A gauche : le chef du parti Yamina, Naftali Bennett, donnant une conférence de presse à la Knesset à Jérusalem, le 21 avril 2021 ; a droite : Le Premier ministre Benjamin Netanyahu s'exprime lors d'une conférence de presse à la Knesset à Jérusalem, le 21 avril 2021 (Yonatan Sindel/Flash90)
A gauche : le chef du parti Yamina, Naftali Bennett, donnant une conférence de presse à la Knesset à Jérusalem, le 21 avril 2021 ; a droite : Le Premier ministre Benjamin Netanyahu s'exprime lors d'une conférence de presse à la Knesset à Jérusalem, le 21 avril 2021 (Yonatan Sindel/Flash90)

Le gouvernement de coalition dirigé par Naftali Bennett a remplacé le gouvernement Netanyahou en juin 2021. Cela va-t-il changé la donne ou est-ce la poursuite du statu quo ?

Le nouveau gouvernement de coalition établi en Juin 2021 réunit huit factions exhibant des pôles extrêmes allant de partis d’extrême droite pro-annexionnistes en passant par des partis centristes laïcs annexionnistes modérés et des partis laïcs de gauche, partisans de la vision à deux états jusqu’au parti arabe islamiste pro-palestinien Ra’am. Avoir un parti arabe au sein de la coalition gouvernementale est une première en Israël. Le nouveau gouvernement se distingue nettement du précèdent gouvernement.

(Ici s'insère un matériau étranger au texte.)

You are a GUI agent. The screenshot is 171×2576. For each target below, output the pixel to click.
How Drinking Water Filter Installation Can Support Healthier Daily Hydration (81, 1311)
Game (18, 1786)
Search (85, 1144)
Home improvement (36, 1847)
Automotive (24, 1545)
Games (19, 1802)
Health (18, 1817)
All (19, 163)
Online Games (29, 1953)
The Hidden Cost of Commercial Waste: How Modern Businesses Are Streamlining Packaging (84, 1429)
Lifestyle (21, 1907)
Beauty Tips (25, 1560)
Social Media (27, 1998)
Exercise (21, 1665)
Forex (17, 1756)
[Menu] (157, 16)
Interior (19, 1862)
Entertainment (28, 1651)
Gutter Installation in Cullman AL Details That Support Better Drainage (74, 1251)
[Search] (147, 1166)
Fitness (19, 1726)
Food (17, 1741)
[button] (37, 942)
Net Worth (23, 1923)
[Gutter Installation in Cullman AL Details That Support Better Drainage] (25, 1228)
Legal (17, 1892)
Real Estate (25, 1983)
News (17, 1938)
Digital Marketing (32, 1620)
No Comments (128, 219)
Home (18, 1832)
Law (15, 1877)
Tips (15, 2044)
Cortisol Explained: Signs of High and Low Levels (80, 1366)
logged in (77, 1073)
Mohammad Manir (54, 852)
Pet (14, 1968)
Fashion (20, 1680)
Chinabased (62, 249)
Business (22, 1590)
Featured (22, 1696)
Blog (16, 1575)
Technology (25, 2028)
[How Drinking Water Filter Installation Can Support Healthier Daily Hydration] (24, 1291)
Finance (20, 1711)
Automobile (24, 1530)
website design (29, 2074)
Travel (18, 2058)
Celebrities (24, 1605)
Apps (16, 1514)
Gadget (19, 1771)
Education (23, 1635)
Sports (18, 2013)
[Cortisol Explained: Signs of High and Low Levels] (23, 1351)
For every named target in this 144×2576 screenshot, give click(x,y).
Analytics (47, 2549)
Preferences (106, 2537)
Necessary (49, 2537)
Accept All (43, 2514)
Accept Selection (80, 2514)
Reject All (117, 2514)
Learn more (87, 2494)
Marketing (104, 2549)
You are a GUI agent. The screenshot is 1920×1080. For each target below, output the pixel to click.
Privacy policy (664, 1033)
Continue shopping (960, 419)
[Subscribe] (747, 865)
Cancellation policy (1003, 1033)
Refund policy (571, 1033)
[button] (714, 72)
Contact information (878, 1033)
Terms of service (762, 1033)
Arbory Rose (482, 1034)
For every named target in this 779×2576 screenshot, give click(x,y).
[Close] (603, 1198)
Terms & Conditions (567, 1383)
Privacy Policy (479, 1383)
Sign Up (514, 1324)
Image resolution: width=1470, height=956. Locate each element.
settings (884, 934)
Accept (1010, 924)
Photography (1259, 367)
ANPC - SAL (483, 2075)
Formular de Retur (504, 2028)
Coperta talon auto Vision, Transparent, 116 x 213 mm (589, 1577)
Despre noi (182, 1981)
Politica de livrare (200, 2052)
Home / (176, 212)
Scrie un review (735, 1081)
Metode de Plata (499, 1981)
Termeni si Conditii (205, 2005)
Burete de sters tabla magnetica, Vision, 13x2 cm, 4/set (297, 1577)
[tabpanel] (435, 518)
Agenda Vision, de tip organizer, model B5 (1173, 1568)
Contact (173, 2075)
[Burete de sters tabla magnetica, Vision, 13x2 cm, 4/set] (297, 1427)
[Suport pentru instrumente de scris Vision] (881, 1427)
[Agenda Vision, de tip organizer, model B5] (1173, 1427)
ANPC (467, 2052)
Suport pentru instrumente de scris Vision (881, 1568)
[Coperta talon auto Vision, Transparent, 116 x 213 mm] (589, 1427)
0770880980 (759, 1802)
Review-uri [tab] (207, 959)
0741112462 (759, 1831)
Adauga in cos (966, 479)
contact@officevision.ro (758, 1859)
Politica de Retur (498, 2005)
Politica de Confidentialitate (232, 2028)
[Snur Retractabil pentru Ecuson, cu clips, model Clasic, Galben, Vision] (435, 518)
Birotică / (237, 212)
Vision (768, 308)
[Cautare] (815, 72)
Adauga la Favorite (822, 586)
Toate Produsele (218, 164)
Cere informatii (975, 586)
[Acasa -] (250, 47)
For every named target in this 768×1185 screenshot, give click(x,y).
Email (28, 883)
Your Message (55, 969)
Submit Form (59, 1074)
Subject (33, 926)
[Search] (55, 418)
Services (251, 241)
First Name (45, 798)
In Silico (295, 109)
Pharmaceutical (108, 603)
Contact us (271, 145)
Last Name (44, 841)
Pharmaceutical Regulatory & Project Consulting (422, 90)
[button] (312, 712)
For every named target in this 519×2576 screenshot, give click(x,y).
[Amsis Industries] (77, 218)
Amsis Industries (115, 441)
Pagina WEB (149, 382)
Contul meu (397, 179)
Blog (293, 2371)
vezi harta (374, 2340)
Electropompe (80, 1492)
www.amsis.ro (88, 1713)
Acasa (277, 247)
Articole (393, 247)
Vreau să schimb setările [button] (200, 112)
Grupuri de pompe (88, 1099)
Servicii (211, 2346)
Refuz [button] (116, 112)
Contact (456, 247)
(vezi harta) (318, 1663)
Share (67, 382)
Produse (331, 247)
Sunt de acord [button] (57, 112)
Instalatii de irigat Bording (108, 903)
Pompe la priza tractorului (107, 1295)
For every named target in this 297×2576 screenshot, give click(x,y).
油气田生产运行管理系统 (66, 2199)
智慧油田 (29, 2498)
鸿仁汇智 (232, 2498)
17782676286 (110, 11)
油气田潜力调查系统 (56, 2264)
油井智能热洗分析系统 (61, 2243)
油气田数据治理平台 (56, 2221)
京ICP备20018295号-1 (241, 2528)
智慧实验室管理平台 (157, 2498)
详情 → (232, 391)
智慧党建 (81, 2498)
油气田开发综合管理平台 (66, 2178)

Le gouvernement de coalition a réussi à faire voter de justesse un budget et passer des mesures le distinguant clairement du gouvernement Netanyahou.

Un budget massif alloué aux communautés arabes d’Israël 

Pour la première fois, un parti arabe israélien devient un acteur influent au sein d’une coalition gouvernementale en Israël. Ce parti a réussi à convaincre le gouvernement Bennett d’allouer un montant exceptionnel de 9.4 milliards de dollars US au développement du secteur arabe en Israël pour les cinq prochaines années. Le premier ministre Bennett reconnait aujourd’hui comme une “calamité nationale” l’extrême violence au sein des communautés arabes israéliennes suite à des années de négligence de la part des gouvernements précédents.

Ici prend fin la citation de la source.